Tale quadro ha determinato il cosiddetto “lockdown di fatto”, cioè lo svuotamento dei nostri centri abitati, con gravi ripercussioni sulle attività economiche. In questi giorni moltissima gente ha preferito ricorrere al commercio elettronico, favorendo per lo più le multinazionali del settore, anziché utilizzare i punti vendita fisici su strada.

Dal momento che a gennaio l’incidenza dei contagiati sulla popolazione è stata molto alta – oggi si stima che almeno una persona su cinque abbia avuto il Covid, ma la percentuale potrebbe essere anche più elevata a causa degli asintomatici – quanto è successo in questo periodo non ha avuto impatto molto differente dal lockdown di due anni fa per molti settori economici. Le conseguenze di questo “lockdown di fatto” sono state rilevanti non soltanto sulla socialità, ma in particolare sul commercio.

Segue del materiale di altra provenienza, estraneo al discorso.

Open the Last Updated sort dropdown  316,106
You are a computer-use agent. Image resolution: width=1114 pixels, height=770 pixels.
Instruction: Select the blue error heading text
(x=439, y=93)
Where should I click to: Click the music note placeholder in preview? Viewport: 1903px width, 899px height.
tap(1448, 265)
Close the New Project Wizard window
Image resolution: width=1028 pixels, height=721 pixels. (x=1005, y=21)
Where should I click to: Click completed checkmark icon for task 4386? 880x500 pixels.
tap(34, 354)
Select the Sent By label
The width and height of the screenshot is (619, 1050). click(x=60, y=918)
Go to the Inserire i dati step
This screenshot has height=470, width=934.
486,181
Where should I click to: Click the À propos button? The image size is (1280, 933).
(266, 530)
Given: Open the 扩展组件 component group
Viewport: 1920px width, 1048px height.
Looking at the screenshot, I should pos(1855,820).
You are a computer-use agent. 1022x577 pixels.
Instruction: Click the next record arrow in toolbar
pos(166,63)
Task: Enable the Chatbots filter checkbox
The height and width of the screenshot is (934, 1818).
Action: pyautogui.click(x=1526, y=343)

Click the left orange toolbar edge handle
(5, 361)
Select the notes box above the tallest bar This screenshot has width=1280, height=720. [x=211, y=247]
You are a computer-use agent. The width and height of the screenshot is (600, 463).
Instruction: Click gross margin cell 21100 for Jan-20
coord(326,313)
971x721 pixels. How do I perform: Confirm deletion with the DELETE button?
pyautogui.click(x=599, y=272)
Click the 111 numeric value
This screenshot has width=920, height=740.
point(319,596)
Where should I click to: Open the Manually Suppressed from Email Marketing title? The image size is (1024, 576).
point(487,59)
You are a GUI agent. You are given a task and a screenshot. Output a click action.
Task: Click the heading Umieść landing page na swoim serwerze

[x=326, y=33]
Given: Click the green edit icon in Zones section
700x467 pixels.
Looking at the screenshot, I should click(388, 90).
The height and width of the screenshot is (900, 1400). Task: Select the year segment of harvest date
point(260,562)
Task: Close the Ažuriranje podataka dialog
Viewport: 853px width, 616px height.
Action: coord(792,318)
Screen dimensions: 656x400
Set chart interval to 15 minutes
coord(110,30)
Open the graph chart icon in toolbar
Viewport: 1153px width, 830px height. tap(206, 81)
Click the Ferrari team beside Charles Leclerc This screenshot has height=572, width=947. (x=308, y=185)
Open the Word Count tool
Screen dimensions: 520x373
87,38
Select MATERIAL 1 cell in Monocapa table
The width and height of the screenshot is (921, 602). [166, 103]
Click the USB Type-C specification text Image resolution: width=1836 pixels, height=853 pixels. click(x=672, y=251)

I dati di tracciamento di Google Maps, che fotografano gli spostamenti, confermano che nel primo mese del 2022 c’è stata una riduzione superiore al 20 per cento rispetto a gennaio 2020, cioè ad uno stesso mese ma in periodo prepandemico. Confesercenti, attraverso un sondaggio commissionato a Ipsos, rileva che più o meno la metà dei consumatori sta evitando bar e ristoranti per paura di un contagio, uno su tre evita di viaggiare o di fare acquisti nei negozi.

Appare insomma necessario un intervento governativo perlomeno per una riduzione delle tasse e per la proroga degli ammortizzatori sociali Covid.